**DOCUMENT SEGMENT**
------------------------

In general this is task of author identification, and there are several good papers like this that may give you a lot of information. Here are my own suggestions on this topic.
1. User recognition/author identification itself
The most simple kind of text classification is classification by topic, and there you take meaningful words first of all. That is, if you want to distinguish text about Apple the company and apple the fruit, you count words like "eat", "oranges", "iPhone", etc., but you commonly ignore things like articles, forms of words, part-of-speech (POS) information and so on. However many people may talk about same topics, but use different styles of speech, that is articles, forms of words and all the things you ignore when classifying by topic. So the first and the main thing you should consider is collecting the most useful features for your algorithm. Author's style may be expressed by frequency of words like "a" and "the", POS-information (e.g. some people tend to use present time, others - future), common phrases ("I would like" vs. "I'd like" vs. "I want") and so on. Note that topic words should not be discarded completely - they still show themes the user is interested in. However you should treat them somehow specially, e.g. you can pre-classify texts by topic and then discriminate users not interested in it.

------------------------

**INSTRUCTIONS TO FOLLOW**
Write out everything in the author identification text from "In general this" down to "on this topic.".

**DATASET RECORDS**
------------------------

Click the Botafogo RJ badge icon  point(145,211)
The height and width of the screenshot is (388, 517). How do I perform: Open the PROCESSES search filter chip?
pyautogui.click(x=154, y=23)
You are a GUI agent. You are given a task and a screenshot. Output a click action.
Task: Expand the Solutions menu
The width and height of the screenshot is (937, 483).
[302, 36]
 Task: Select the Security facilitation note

------------------------

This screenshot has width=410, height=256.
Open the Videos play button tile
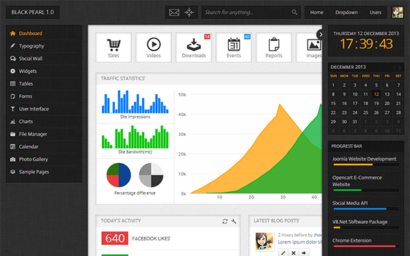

------------------------

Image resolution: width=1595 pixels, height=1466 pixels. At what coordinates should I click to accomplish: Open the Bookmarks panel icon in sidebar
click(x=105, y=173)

------------------------

**THE RESPONSE**
In general this is task of author identification, and there are several good papers like this that may give you a lot of information. Here are my own suggestions on this topic.